RECORDS FOR THIS TASK |
* start *

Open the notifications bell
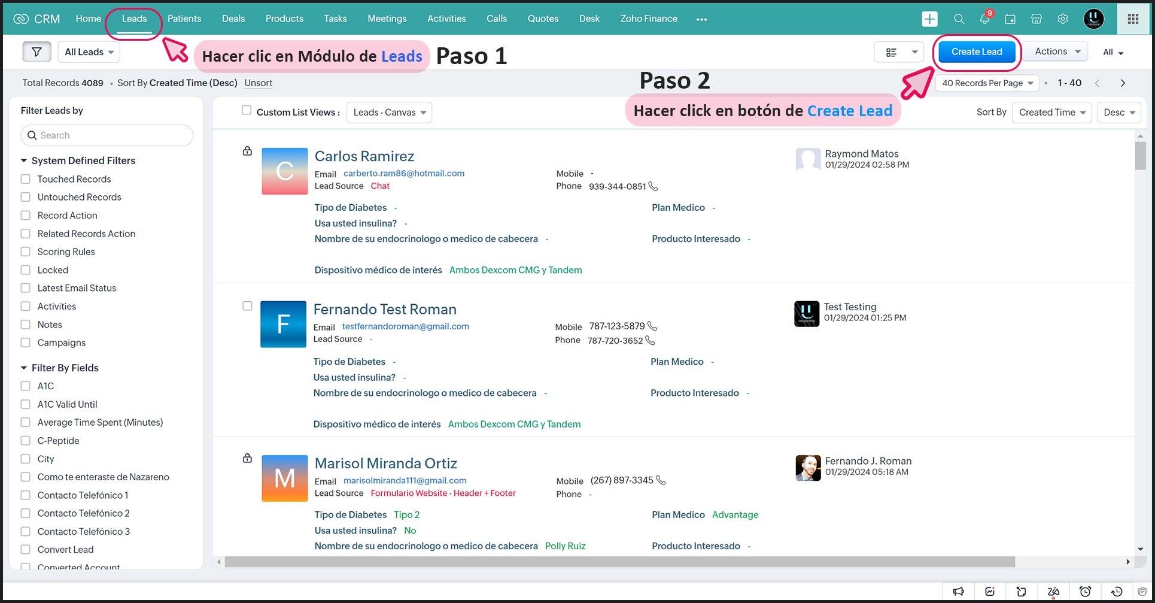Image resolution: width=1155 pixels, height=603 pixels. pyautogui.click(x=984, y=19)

* end *
* start *

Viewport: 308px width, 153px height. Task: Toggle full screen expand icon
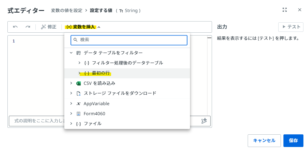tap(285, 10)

* end *
* start *

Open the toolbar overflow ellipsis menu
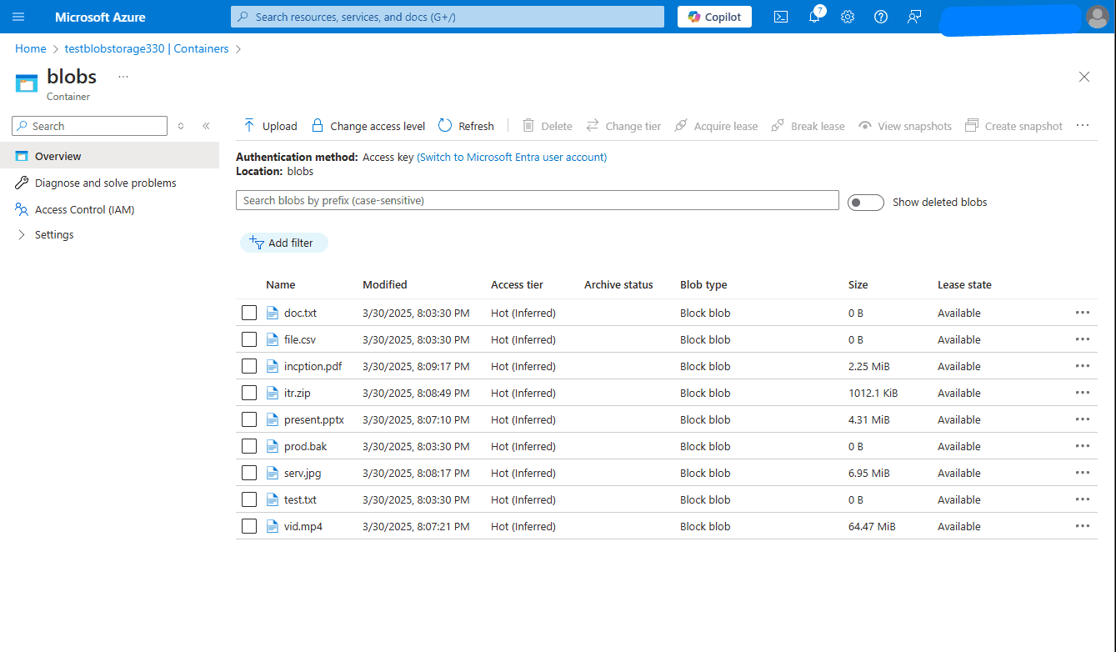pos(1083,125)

* end *

TASK TO CARRY OUT | How many lines in the items above contain the word "Open"? Reply with the number only.

RESPONSE TO THE TASK | 2